(Collected data)

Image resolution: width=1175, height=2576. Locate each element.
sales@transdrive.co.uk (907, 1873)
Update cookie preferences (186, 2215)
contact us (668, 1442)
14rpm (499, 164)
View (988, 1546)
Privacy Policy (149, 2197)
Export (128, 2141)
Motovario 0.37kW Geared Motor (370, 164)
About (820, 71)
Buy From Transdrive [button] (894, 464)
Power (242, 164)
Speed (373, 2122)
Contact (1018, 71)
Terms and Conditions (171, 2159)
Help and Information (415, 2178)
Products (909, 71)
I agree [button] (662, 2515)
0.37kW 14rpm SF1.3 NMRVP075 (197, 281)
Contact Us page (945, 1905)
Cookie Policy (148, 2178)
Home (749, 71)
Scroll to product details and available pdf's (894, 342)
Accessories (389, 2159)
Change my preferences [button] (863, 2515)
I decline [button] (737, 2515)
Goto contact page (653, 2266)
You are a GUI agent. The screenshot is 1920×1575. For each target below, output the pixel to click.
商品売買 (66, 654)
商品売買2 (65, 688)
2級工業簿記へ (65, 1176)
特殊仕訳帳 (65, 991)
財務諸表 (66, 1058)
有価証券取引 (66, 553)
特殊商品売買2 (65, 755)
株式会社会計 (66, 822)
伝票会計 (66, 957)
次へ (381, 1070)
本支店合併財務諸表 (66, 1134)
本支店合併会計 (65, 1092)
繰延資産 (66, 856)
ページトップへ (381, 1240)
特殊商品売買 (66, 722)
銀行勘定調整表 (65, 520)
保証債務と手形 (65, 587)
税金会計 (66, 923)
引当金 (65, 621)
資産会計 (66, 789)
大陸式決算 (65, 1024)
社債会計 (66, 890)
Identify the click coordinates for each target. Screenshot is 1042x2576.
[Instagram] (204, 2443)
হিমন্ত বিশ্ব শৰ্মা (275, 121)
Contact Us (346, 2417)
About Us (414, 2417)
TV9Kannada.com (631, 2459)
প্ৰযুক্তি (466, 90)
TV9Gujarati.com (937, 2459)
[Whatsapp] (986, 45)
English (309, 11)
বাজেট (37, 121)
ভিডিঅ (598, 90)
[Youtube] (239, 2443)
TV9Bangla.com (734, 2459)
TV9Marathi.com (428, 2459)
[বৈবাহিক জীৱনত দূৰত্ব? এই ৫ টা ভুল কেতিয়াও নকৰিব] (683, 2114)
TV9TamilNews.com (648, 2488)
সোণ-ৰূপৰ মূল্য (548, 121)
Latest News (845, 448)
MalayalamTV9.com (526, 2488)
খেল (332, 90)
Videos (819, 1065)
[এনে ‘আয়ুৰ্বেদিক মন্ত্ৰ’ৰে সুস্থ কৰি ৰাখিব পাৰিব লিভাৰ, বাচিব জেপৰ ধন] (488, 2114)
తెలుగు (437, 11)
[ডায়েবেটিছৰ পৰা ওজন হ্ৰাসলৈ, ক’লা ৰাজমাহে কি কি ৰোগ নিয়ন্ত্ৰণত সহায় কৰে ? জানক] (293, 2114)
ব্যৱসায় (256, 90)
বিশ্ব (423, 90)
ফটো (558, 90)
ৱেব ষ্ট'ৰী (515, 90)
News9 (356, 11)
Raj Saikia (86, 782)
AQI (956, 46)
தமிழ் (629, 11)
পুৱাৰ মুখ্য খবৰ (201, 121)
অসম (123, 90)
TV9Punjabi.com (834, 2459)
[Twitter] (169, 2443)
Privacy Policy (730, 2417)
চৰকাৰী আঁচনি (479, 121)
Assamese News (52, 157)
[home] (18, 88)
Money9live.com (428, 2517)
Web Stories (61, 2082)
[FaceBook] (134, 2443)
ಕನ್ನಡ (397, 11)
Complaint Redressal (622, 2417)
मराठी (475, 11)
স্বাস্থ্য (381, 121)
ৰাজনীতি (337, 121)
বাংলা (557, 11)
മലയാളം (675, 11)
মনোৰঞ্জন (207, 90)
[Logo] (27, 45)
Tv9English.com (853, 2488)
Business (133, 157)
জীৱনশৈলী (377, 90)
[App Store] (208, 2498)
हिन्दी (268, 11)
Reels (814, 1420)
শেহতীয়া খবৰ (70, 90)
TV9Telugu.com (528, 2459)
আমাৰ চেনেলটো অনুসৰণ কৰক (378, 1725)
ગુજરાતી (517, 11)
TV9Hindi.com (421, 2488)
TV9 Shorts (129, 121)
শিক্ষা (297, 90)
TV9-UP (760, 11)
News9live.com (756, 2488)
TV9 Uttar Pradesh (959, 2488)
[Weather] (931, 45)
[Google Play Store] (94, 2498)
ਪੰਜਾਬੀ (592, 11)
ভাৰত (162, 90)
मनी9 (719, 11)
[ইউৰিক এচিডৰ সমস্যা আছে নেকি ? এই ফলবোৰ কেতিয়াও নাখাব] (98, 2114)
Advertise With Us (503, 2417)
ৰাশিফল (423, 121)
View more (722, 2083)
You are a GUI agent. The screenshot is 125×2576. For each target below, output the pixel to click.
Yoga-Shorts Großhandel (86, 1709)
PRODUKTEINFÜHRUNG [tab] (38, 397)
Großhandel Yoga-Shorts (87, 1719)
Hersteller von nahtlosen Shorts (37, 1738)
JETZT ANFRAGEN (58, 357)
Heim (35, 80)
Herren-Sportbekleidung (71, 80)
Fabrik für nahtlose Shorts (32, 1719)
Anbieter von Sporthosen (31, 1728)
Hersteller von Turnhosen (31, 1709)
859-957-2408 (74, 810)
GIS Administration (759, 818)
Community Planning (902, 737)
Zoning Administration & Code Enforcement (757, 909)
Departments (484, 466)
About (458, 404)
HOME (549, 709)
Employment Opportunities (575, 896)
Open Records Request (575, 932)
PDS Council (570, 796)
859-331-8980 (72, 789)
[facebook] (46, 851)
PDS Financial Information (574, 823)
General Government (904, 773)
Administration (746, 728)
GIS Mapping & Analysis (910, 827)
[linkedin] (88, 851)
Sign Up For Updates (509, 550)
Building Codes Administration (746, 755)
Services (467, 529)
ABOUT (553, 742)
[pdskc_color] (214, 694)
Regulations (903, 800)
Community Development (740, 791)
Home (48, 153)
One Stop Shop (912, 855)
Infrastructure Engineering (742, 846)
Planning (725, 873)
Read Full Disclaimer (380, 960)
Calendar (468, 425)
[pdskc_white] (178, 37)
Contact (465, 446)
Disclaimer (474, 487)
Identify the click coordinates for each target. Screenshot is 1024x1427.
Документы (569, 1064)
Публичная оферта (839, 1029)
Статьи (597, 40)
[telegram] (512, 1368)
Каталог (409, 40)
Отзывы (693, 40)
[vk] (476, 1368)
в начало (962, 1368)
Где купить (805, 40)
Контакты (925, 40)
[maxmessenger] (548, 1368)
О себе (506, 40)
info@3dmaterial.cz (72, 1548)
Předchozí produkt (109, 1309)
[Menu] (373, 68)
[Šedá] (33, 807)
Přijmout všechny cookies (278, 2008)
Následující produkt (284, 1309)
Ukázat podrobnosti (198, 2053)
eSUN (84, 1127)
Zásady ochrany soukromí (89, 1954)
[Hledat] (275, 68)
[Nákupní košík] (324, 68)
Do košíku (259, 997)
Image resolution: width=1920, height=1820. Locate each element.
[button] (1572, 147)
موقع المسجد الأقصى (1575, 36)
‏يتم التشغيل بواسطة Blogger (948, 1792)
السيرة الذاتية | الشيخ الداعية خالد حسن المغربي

= What is needed =
Using the data above, reproduce exactly the lines between those holding "ಕನ್ನಡ (397, 11)" and "Community Planning (902, 737)", inclusive, and no others.

= Solution for this problem =
ಕನ್ನಡ (397, 11)
Complaint Redressal (622, 2417)
मराठी (475, 11)
স্বাস্থ্য (381, 121)
ৰাজনীতি (337, 121)
বাংলা (557, 11)
മലയാളം (675, 11)
মনোৰঞ্জন (207, 90)
[Logo] (27, 45)
Tv9English.com (853, 2488)
Business (133, 157)
জীৱনশৈলী (377, 90)
[App Store] (208, 2498)
हिन्दी (268, 11)
Reels (814, 1420)
শেহতীয়া খবৰ (70, 90)
TV9Telugu.com (528, 2459)
আমাৰ চেনেলটো অনুসৰণ কৰক (378, 1725)
ગુજરાતી (517, 11)
TV9Hindi.com (421, 2488)
TV9 Shorts (129, 121)
শিক্ষা (297, 90)
TV9-UP (760, 11)
News9live.com (756, 2488)
TV9 Uttar Pradesh (959, 2488)
[Weather] (931, 45)
[Google Play Store] (94, 2498)
ਪੰਜਾਬੀ (592, 11)
ভাৰত (162, 90)
मनी9 (719, 11)
[ইউৰিক এচিডৰ সমস্যা আছে নেকি ? এই ফলবোৰ কেতিয়াও নাখাব] (98, 2114)
Advertise With Us (503, 2417)
ৰাশিফল (423, 121)
View more (722, 2083)
You are a GUI agent. The screenshot is 125×2576. For each target below, output the pixel to click.
Yoga-Shorts Großhandel (86, 1709)
PRODUKTEINFÜHRUNG [tab] (38, 397)
Großhandel Yoga-Shorts (87, 1719)
Hersteller von nahtlosen Shorts (37, 1738)
JETZT ANFRAGEN (58, 357)
Heim (35, 80)
Herren-Sportbekleidung (71, 80)
Fabrik für nahtlose Shorts (32, 1719)
Anbieter von Sporthosen (31, 1728)
Hersteller von Turnhosen (31, 1709)
859-957-2408 (74, 810)
GIS Administration (759, 818)
Community Planning (902, 737)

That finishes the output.